THIS TEXT IS extracted by Ooi Kee Beng from Sir George Leith’s A Short Account of the Settlement, Produce and Commerce, of Prince of Wales Island in The Straits of Malacca in 1805.

Leith (1775–1842) was the Governor of Prince of Wales Island from 1800 to 1803. Immediately after he took up this position, he successfully negotiated with the Sultan of Queddah (Kedah) for a strip of land on the peninsula to be added to the jurisdiction of the island.
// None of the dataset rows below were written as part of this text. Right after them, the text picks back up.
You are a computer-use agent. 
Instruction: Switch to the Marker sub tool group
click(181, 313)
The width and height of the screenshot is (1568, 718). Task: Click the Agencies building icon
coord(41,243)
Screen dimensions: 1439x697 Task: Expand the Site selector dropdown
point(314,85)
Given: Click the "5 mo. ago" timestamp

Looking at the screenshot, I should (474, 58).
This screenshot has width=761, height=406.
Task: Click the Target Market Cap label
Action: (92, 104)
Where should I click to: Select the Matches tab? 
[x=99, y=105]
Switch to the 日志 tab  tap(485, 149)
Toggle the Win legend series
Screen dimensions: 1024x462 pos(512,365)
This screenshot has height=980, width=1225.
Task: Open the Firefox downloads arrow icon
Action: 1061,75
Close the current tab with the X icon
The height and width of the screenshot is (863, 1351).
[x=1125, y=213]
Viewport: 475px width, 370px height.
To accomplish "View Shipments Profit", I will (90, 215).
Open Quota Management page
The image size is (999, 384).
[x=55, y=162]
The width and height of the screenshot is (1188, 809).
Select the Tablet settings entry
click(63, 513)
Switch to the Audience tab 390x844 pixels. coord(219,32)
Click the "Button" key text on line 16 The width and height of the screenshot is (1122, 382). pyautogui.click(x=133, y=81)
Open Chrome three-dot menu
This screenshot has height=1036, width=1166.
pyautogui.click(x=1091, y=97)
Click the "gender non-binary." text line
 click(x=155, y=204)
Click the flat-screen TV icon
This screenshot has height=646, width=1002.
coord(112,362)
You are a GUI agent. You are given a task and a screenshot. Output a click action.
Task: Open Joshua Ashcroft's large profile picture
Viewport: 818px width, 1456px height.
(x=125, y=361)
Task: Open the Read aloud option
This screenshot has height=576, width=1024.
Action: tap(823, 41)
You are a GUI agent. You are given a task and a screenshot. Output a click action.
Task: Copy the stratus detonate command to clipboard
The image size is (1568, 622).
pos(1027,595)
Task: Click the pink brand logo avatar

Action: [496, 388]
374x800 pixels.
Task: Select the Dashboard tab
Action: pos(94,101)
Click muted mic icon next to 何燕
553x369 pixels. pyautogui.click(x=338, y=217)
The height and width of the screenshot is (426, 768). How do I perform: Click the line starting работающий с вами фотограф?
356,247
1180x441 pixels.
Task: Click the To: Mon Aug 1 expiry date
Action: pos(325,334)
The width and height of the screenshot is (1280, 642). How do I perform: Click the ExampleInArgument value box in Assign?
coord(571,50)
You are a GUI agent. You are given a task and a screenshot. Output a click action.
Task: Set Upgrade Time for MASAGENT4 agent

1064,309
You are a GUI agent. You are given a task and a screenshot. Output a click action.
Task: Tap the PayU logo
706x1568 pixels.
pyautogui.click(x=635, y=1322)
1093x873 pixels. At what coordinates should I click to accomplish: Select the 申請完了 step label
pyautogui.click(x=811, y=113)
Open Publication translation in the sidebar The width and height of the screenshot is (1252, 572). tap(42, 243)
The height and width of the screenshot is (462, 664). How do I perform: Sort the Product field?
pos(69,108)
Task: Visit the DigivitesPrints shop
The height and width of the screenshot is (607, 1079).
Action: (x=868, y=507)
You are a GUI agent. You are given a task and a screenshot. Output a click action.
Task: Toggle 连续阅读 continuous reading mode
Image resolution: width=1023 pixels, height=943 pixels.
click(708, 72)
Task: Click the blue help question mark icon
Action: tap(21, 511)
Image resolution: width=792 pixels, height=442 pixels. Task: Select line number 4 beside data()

This estate was subsequently named Province Wellesley, after Richard Wellesley, the Governor-General of India at that time, and the brother of Arthur, the first Duke of Wellington who dealt Napoleon Bonaparte his final defeat at Waterloo in 1815. “India” as a term contemporarily included more or less the region we now know as South-East Asia. Apparently, “Indonesia” (from the Latin Indus – the river that gave India its name – and nesus – island) dates from the mid-1800s, but seemed have to have had currency only among the English, and not the Dutch. James Logan (1819–1869) of Penang fame preferred “Indian Archipelago” in denoting the region. “The Laddas” are the Langkawi group of islands, during this period sometimes mentioned as “Lancava” or “Langaway”; while “Pulo Dinding” was the name the Europeans used for Pulau Pangkor.